=== Begin Enclosure ===

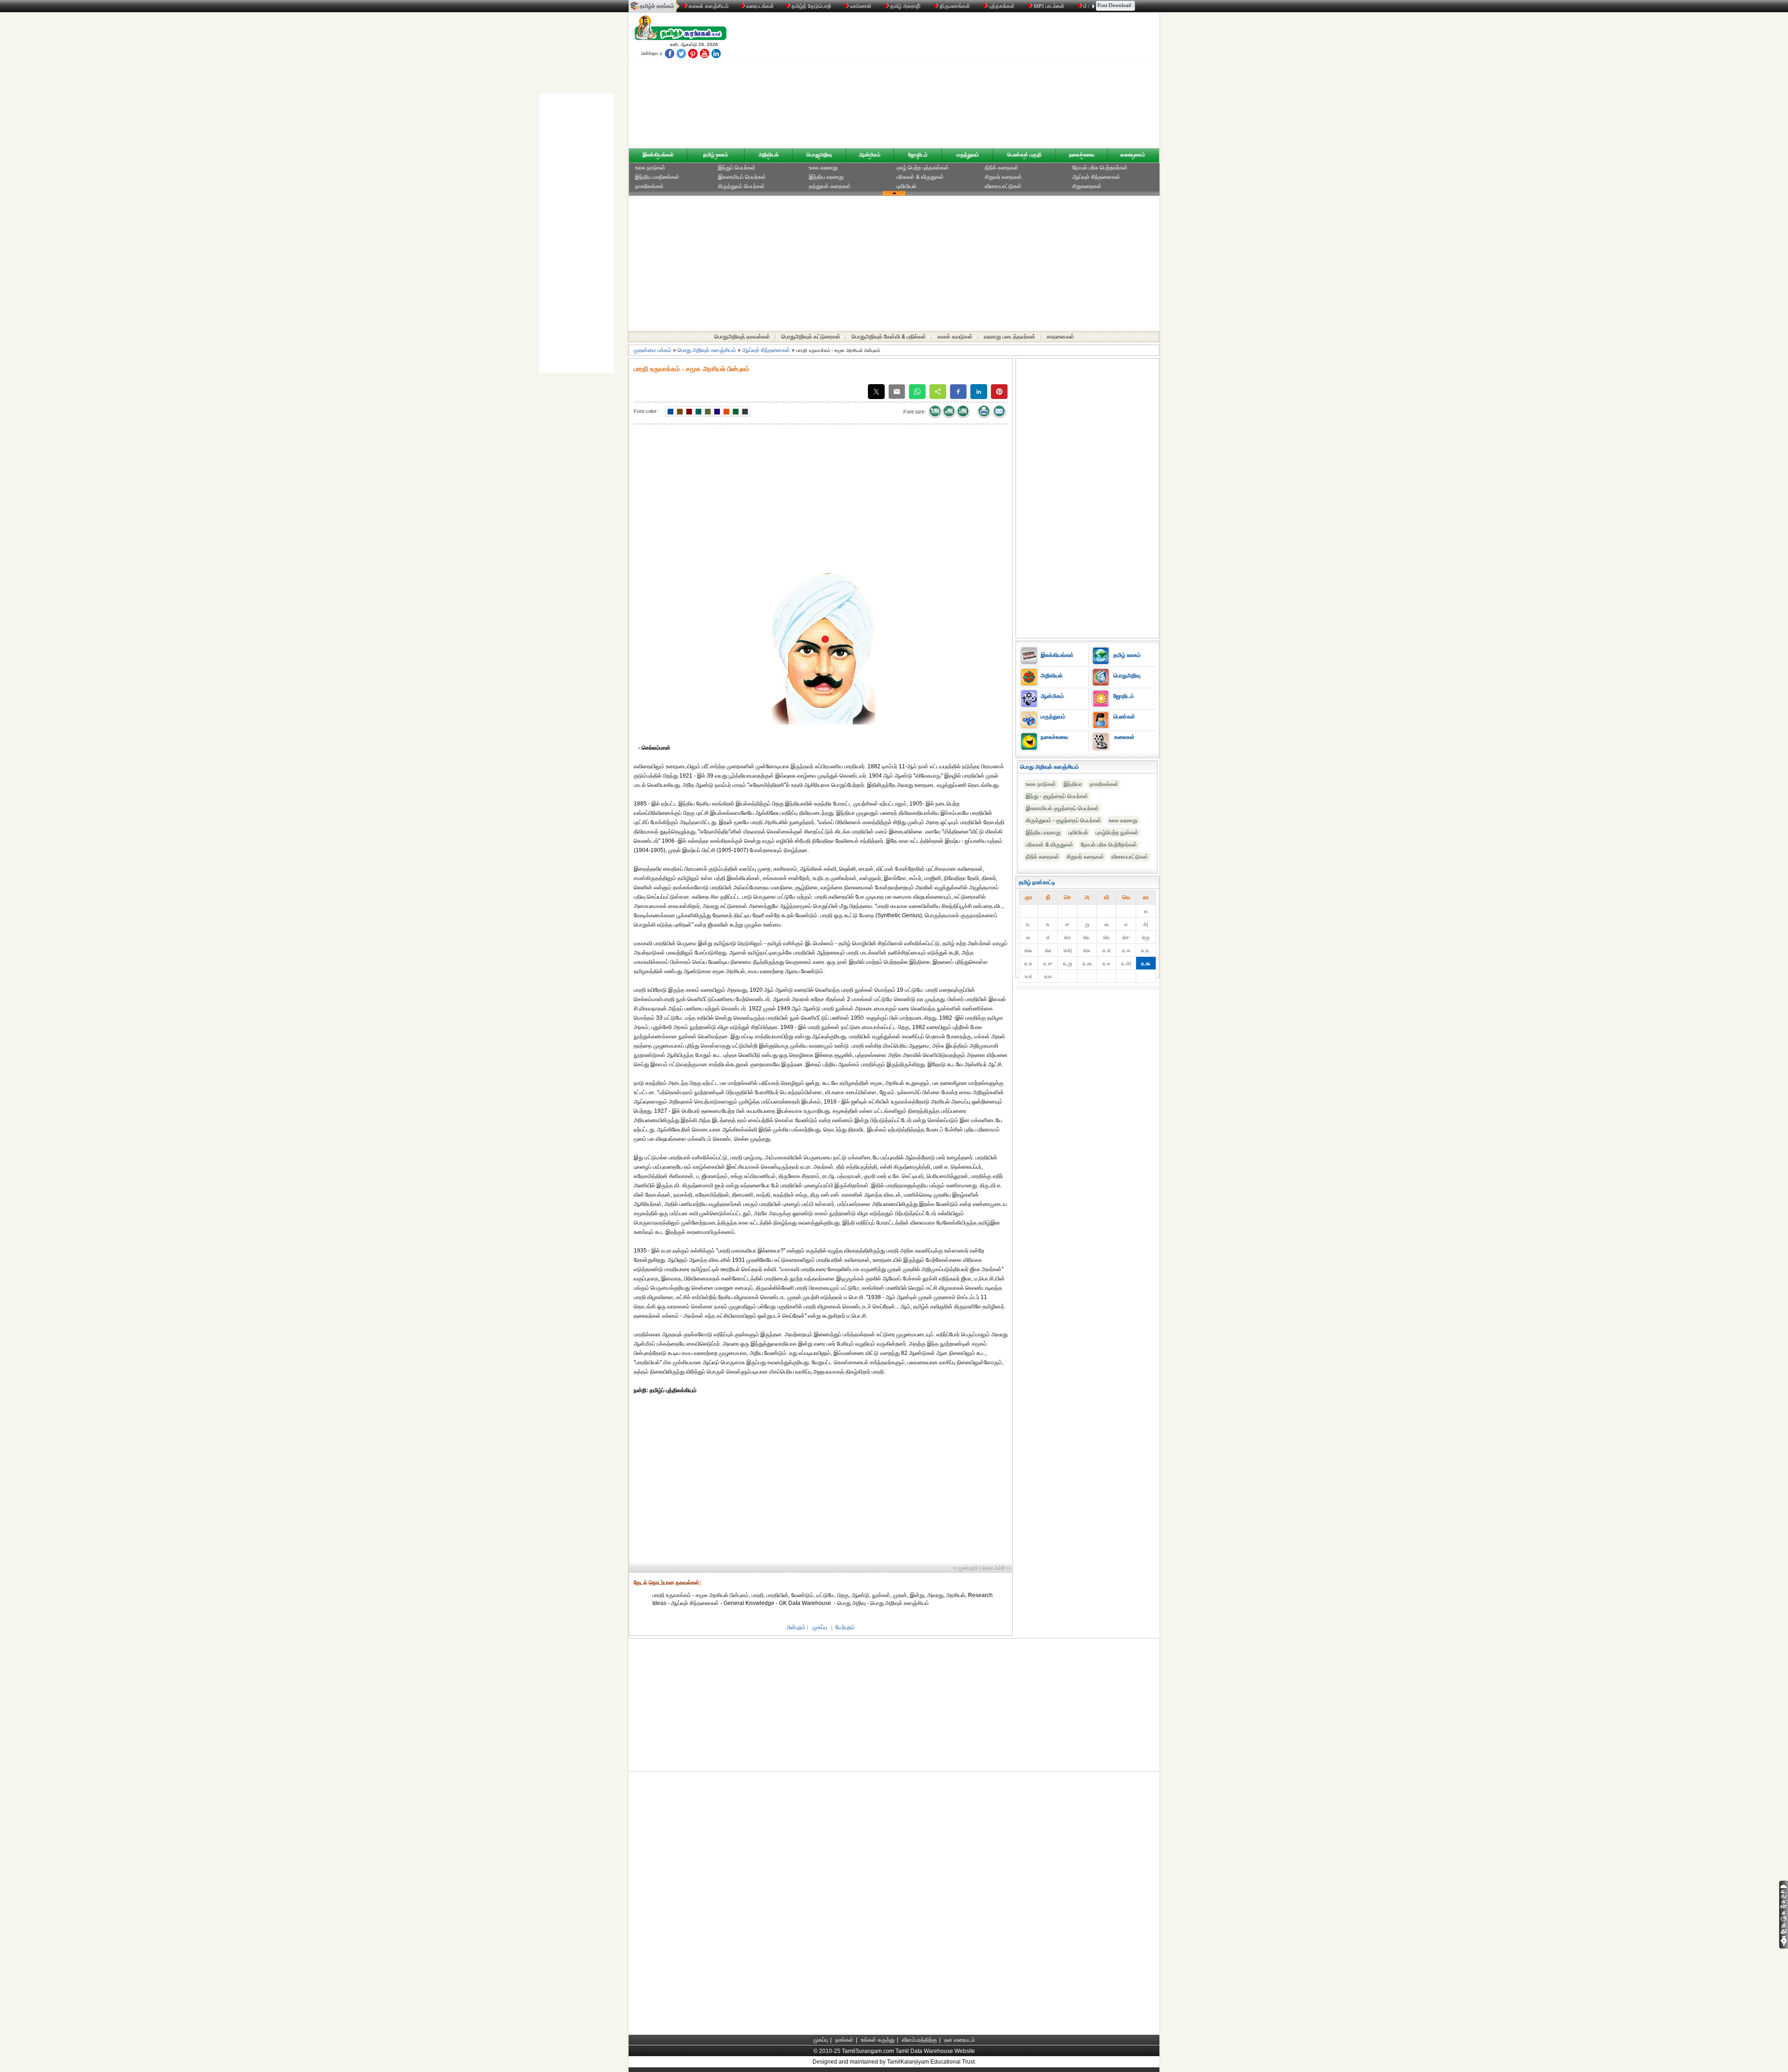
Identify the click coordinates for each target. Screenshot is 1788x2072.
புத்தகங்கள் (1002, 6)
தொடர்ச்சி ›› (996, 1567)
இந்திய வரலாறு (826, 177)
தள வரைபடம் (959, 2040)
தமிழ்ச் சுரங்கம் (657, 6)
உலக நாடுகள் (650, 167)
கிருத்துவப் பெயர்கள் (741, 186)
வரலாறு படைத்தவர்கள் (1010, 336)
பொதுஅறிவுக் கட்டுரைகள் (810, 336)
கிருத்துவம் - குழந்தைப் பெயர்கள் (1063, 820)
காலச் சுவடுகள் (955, 336)
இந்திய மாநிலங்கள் (657, 177)
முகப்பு (820, 1627)
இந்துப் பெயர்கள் (737, 167)
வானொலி (861, 6)
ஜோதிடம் (918, 154)
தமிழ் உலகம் (715, 154)
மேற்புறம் (845, 1627)
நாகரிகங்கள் (649, 186)
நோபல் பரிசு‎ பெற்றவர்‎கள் (1100, 167)
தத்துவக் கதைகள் (830, 186)
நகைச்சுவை (1081, 154)
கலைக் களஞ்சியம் (708, 6)
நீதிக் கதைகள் (1001, 167)
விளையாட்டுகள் (1003, 186)
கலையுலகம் (1132, 154)
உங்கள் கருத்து (877, 2040)
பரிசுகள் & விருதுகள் (920, 177)
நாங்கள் (844, 2040)
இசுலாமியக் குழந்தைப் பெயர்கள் (1062, 808)
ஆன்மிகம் (869, 154)
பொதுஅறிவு (819, 154)
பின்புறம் (796, 1627)
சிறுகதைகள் (1087, 186)
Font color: (646, 411)
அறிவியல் (769, 154)
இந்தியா (1072, 784)
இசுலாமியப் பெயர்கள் (742, 177)
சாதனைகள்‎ (1060, 336)
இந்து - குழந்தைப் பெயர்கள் (1057, 796)
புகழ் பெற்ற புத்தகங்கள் (922, 167)
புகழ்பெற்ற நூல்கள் (1117, 832)
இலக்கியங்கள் (658, 154)
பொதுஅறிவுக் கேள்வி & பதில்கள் (889, 336)
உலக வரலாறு (823, 167)
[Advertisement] (982, 82)
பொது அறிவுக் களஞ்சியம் (706, 350)
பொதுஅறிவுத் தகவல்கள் (742, 336)
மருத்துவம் (967, 154)
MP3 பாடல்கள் (1049, 6)
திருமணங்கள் (954, 6)
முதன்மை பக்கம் (652, 350)
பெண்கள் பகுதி (1024, 154)
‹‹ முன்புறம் (965, 1567)
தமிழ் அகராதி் (905, 6)
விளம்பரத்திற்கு (919, 2040)
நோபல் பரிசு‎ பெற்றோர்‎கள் (1109, 844)
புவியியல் (906, 186)
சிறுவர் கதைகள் (1003, 177)
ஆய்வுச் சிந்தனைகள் (1096, 177)
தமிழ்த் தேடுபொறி (811, 6)
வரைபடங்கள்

=== End Enclosure ===

**What you need to do:**
Using the data above, repeat exactly the lines that begin at the line with "வானொலி (861, 6)" and end at the line with "பொதுஅறிவு (819, 154)", both ends included.

**Result of this task:**
வானொலி (861, 6)
ஜோதிடம் (918, 154)
தமிழ் உலகம் (715, 154)
மேற்புறம் (845, 1627)
நாகரிகங்கள் (649, 186)
நோபல் பரிசு‎ பெற்றவர்‎கள் (1100, 167)
தத்துவக் கதைகள் (830, 186)
நகைச்சுவை (1081, 154)
கலைக் களஞ்சியம் (708, 6)
நீதிக் கதைகள் (1001, 167)
விளையாட்டுகள் (1003, 186)
கலையுலகம் (1132, 154)
உங்கள் கருத்து (877, 2040)
பரிசுகள் & விருதுகள் (920, 177)
நாங்கள் (844, 2040)
இசுலாமியக் குழந்தைப் பெயர்கள் (1062, 808)
ஆன்மிகம் (869, 154)
பொதுஅறிவு (819, 154)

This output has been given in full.